While times are changing, the bad news is that ‘think manager, think male’ still prevails. ….. and it’s interfering with your ambition and your career development.
How? The need to display dominance is associated with leadership and traditionally seen as a male attribute. Where women express dominance directly, they are seen as unlikeable, and are less likely to be hired. Women who put themselves forward for promotional opportunities may be seen as ‘pushy’ or ‘aggressive’, while men are seen as ‘go-getters’ and ‘straight shooters’ when they do.
Even where male and female leaders are assessed as having the same leadership capability, men receive higher ratings for performance and potential. Women receive less feedback on their leadership, even though, when they do, they are more likely to adapt their behaviour.
Women tend to attribute setbacks to themselves eg, ‘I knew I wasn’t good enough’, whereas men attribute setbacks externally, eg ‘this is a tough job’. This is flipped for success, where women tend to attribute success to external factors like luck and men to their own capabilities.
Women must successfully negotiate a minefield of expectations across both female and male characteristics to be seen as effective leaders, and the degree of vigilance and attention to their impact on others is high. So, women who are ambitious and want to lead are often caught in the ‘damned if you do, doomed if you don’t’ trap, between the need to be competent and assertive to be respected as organizational leaders, but also warm and nurturing to enact their ‘appropriate’ social role.
And despite the increase in women at the top, there’s still a lack of female role models, which is a real problem, because ‘you can’t be what you can’t see’.
All of these things feed insecurity and fear of failure, and reduce motivation to lead, which is important for being noticed as having leadership potential and helping you attain leadership roles. People high in motivation to lead identify strongly with leading and are intrinsically motivated to lead. Women tend to have a lower motivation to lead, and this shows up early in careers (actually, in girls still at school).
To reverse all of the above, and set your sights on making it to the top, you need to increase your confidence in your own leadership identity, and one way to do this is by identifying concrete role models.
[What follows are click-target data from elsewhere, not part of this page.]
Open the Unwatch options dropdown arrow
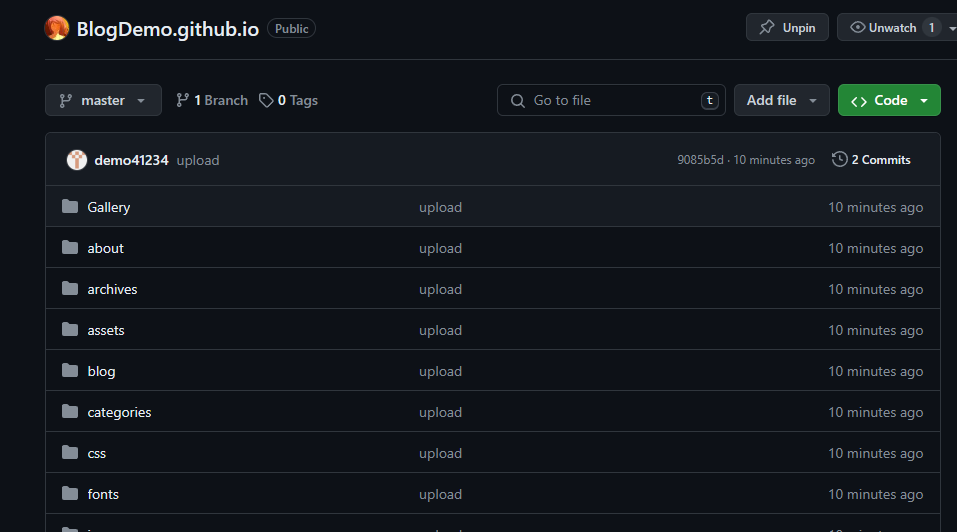coord(951,28)
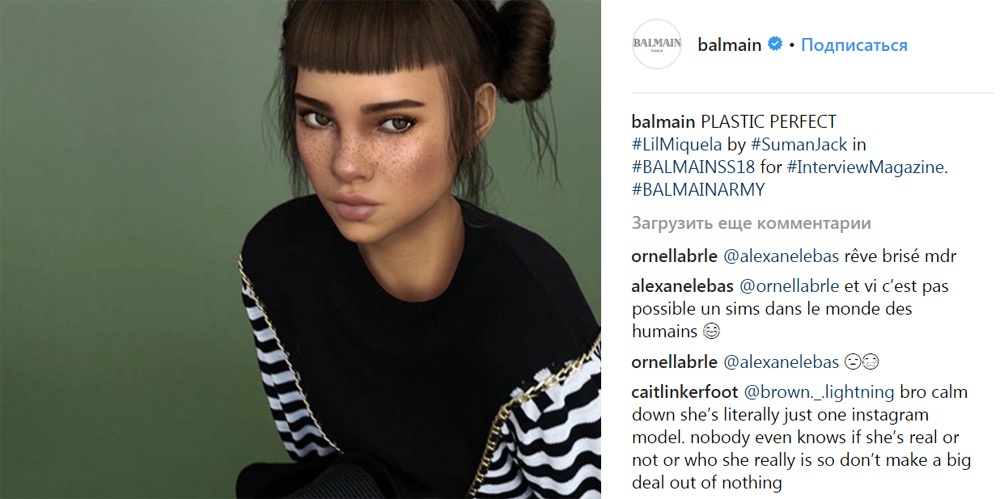Screen dimensions: 1000x499
Task: Open the #InterviewMagazine hashtag
Action: 867,167
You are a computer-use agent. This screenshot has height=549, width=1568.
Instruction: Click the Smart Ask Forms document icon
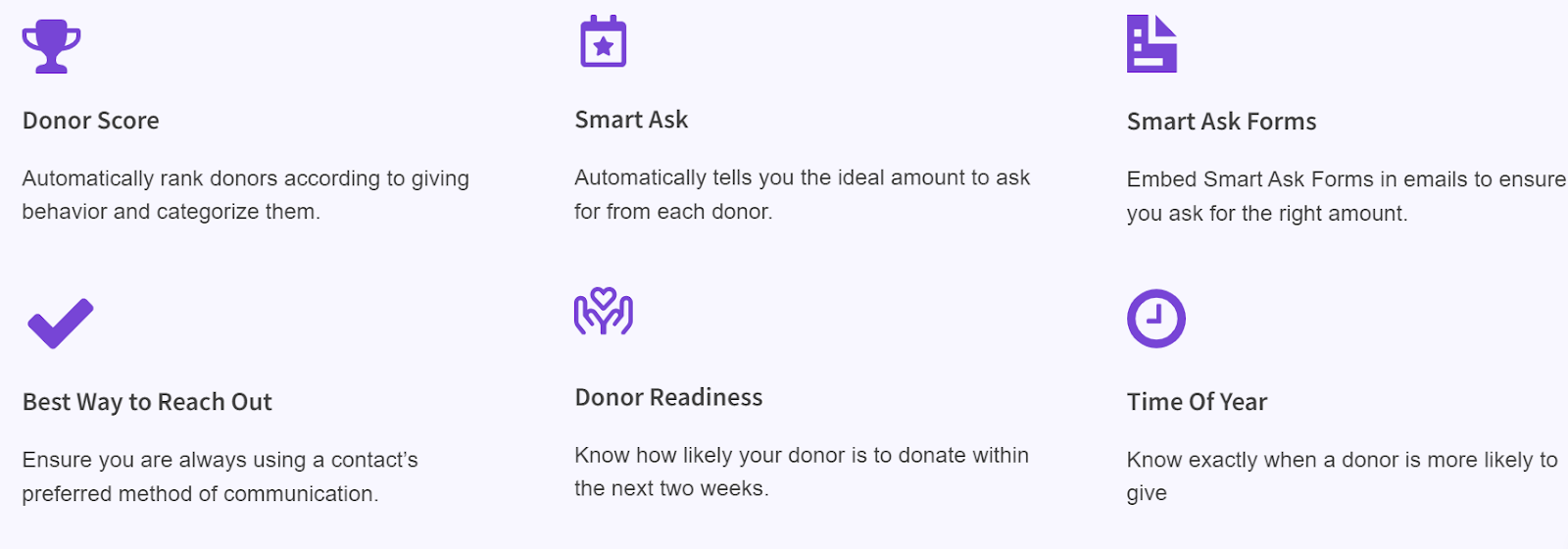tap(1152, 43)
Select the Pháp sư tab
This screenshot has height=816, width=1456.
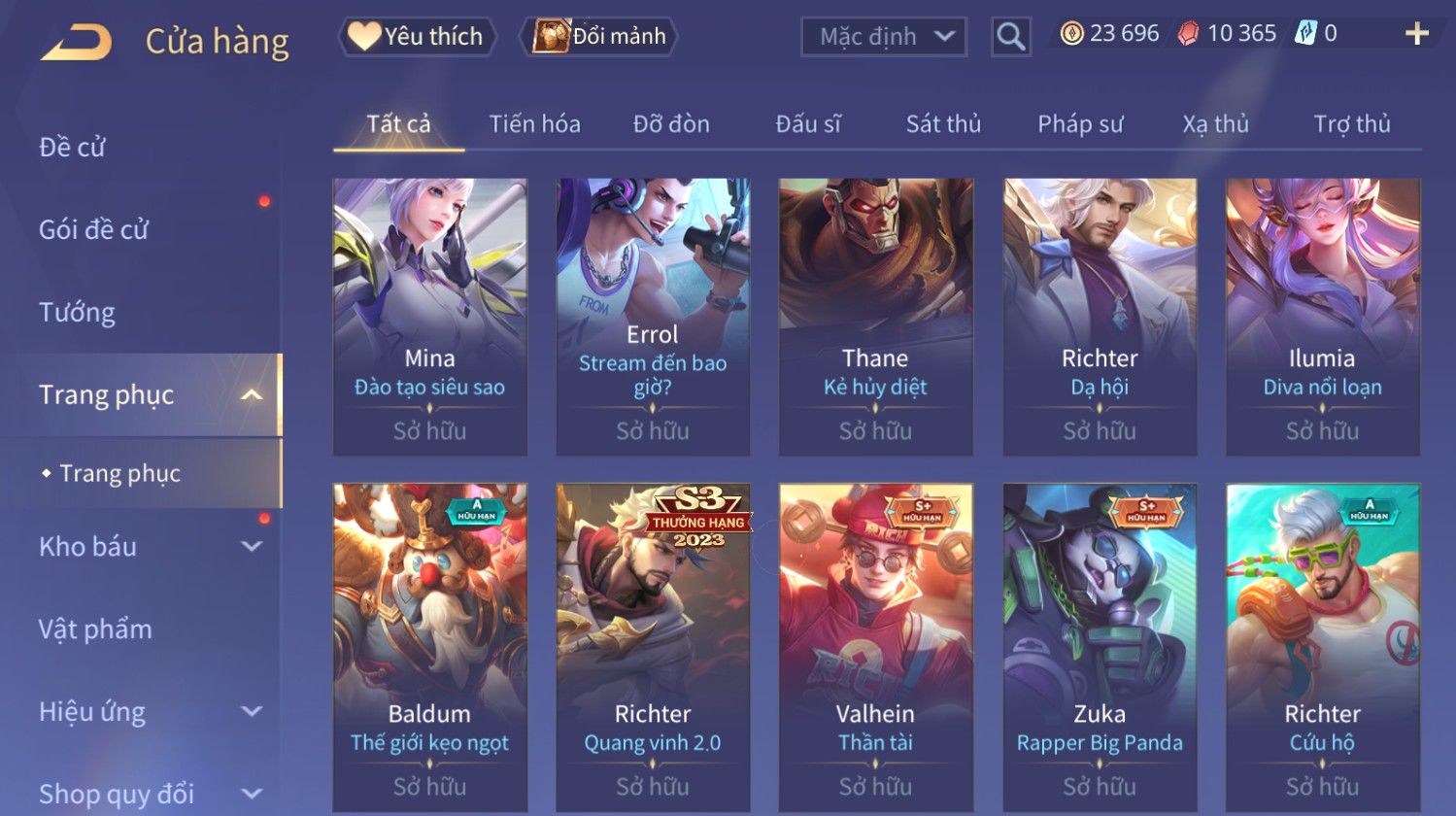point(1080,124)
Role models help increase feelings of self-efficacy in leadership, the development of your identity as a leader, and increase your positive feelings about being a leader. Creating a strong, confident story-line that is congruent with your own values, and having a presence that holds attention, are critical to succeeding in leadership roles, and work on these will help you flex your career muscles.
Here’s a mini boot camp to accelerate your leadership career:
- Find yourself role models and exemplars of leadership – analyze what they do, how they do it, and why it appeals to you.
- Do some self-analysis (no, you don’t need a couch for that – this is a boot camp after all!) and be clear about your sense of identity, your values and your leadership purpose. Why do you want to lead? Be brave. Dream big.
- Having done 1 and 2, write your own narrative about the leader you want to be – script it, edit it, refine it, use it! And repeat.
- Reverse your attributions: when things go well, practice attributing your success to your own capabilities, eg, ‘my ability to remain calm under pressure helped us get through this crisis’. Attribute setbacks externally, eg, ‘this is a tough project’.
- Build a strong support team, your own personal board of advisors. Your board should include guides, advisors, mentors, career advisors, and career guides as well as role models; they’ll help you with the above four steps.